私の名前、知らないでしょ?
ファッションホテルは空いていた。今日は水曜日だから当然ともいえる。俺は実質働いてないから何曜日だろうと関係なかった。
まおは使いなれた仕草でさっさと部屋を決め、凄くフツーに部屋までヅカヅカと乗り込んで行った。羞じらいとかないのだろうか?悪いやつではなさそうに思えるのだが、こういうすれたところが どうにも隔たりを感じる。もっとも余計な神経を遣わずに済むのは有難いところだった。
部屋は30㎡くらいの白を基調とした落ち着いた内装だった。まおはさっさと携帯をコンセントに繋ぎ、トレーナーを脱いでコーラを飲み、くつろぎ始めた。
「先、シャワー浴びて。」
言われるまま俺はバスルームに入った。
「何で俺がリードされなきゃなんないんだ?」
自問自答したが、言う通りにしないとキレ兼ねないタイプに思えて従うのが利口だと自分に言い聞かせた。

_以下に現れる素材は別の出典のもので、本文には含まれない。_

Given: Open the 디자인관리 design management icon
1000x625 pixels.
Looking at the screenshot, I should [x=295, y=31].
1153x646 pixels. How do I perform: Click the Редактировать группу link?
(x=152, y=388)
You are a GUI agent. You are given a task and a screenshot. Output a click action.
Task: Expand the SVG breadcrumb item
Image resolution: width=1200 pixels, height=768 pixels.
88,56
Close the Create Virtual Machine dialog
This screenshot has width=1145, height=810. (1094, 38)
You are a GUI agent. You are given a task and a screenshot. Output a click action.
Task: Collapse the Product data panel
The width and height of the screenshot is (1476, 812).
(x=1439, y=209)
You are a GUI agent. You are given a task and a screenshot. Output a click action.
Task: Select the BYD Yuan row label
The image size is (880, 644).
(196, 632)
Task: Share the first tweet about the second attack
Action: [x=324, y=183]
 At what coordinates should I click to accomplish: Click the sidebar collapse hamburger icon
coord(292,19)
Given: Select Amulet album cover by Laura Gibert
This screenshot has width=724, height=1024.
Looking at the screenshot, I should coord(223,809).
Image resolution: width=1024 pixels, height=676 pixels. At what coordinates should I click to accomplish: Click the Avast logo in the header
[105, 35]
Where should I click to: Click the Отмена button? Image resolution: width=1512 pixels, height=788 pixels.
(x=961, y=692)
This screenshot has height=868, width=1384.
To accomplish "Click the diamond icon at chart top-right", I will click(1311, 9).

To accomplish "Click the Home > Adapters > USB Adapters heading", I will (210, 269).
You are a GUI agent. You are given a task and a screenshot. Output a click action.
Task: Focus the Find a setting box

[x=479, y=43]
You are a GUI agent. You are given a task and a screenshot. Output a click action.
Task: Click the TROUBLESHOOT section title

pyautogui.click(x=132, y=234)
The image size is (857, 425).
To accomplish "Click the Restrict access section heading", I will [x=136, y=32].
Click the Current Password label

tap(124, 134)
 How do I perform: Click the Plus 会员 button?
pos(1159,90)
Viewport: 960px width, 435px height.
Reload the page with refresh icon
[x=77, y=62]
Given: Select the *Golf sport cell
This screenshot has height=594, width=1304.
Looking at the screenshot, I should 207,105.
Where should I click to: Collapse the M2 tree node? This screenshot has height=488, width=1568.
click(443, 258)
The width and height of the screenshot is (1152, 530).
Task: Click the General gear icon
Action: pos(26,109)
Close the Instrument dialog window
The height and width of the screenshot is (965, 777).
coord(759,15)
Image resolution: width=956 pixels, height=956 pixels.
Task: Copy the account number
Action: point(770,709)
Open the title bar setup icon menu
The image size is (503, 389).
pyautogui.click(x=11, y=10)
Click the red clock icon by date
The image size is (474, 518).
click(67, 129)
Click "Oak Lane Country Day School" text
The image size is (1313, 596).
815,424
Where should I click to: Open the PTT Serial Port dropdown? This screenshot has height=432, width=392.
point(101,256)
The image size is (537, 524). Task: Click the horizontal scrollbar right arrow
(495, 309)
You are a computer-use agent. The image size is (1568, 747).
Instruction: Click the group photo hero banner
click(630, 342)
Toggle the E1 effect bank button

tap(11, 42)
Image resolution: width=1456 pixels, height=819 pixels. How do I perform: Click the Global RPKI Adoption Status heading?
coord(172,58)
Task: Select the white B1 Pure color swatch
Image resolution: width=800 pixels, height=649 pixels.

目標までもう少しだ。
俺がシャワーを終えるとバスタオルに裸体を包んだまおが入れ違いにバスルームに入った。
俺は缶ビールを冷凍庫から取りだし、一気に半分ほど喉に流し込んだ。やれやれ、なんて女だ。相当のすれっからしだ。とはいえ、結構しっかりしてるし、アタマが良い感じだ。こりゃホントに奥さんにもらうのが良いのかなぁ…。
ぼんやり考えてたらまおがバスルームから出てきた。メイクを落とすと眉毛がない素っぴんに少々びっくりした。とはいえさすが17歳だけあって色白の素肌はきめ細かくて綺麗だった。
ところがまおは意外にも
「じゃあね。」
と言って毛布を被ってさっさと横になり、目を瞑ってしまった。それはないよ、と驚いて俺はそっとまおに身体を寄せ、頬にキスをしてみた。
「何?したいの?」
「うん。」
「スキン着けてね。」
「持ってる。」
薄目を開けて少し微笑んでから、まおは両腕を俺の首に回してきた。まおはパンティ一枚しか身につけてなかった。吸い付くような彼女の肌が俺の身体に重なった。まおの唇をそっと吸った。煙草の匂いが少ししたが、俺はすぐに少女の肉体に沈みこんでいった。